Under the terms of the Agreement either party may, at its sole discretion, terminate the Agreement immediately upon the occurrence
of: (i) a failure of the other party to perform a material covenant, which is not cured within the time period set forth thereto,
(ii) a breach of the other party’s warranties or representations, which, if curable, is not cured within the time period
set forth thereto, or (iii) the other party’s insolvency, inability to pay debts, bankruptcy or was appointed a receiver;
provided, however, that such failure, breach, status or appointment, if curable, is not cured within the applicable period of
time set forth thereto. In addition, the Company may terminate the Agreement immediately, in the event Micro-Tech Europe: (a)

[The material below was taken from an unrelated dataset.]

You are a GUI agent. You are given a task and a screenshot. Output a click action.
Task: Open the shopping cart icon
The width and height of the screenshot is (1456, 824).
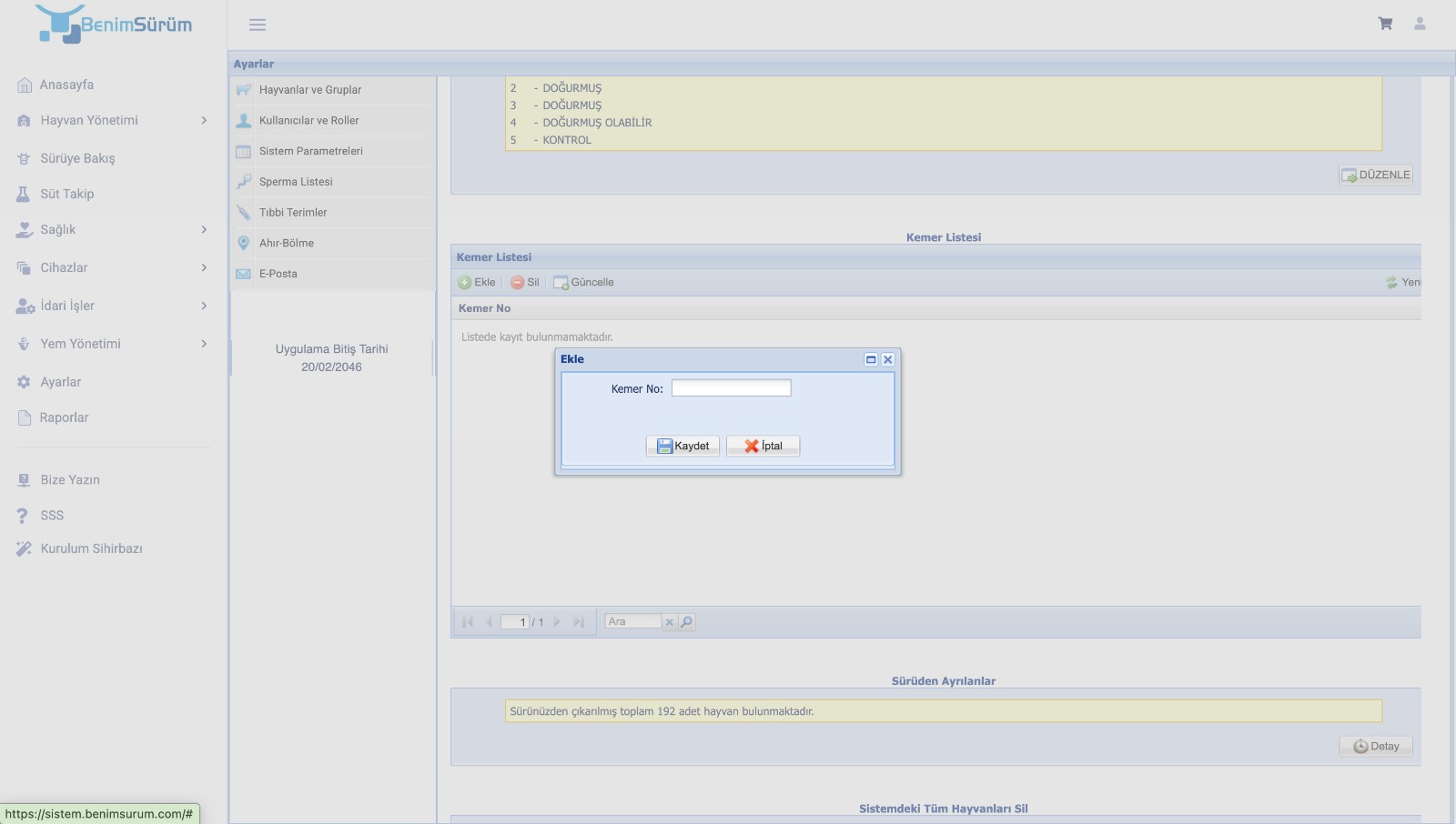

engages in a competing activity not in accordance with the terms of the Agreement, (b) does not order the minimum annual quantities
set forth under the Agreement, (c) has all or a substantial portion of its assets assigned, conveyed, or sold to an entity who
engages in a competing activity with the Company, or (d) otherwise does not comply with the terms of exclusivity or with its respective
warranty obligations.
In
connection with the Agreement, on December 3, 2017, the Company issued a press release titled: “Medigus Announces Distribution
Agreement with Micro-Tech Europe for the MUSE™ System in Germany.” A copy of this press release is furnished herewith
as exhibit 99.1.
This
Form 6-K is incorporated by reference into the Company’s Registration Statements on Form F-3 (File No. 333-213280) and Form
S-8 (File No. 333-206803 and No. 333-221019).
SIGNATURE
Pursuant
to the requirements of the Securities Exchange Act of 1934, the registrant has duly caused this report to be signed on its behalf
by the undersigned, thereunto duly authorized.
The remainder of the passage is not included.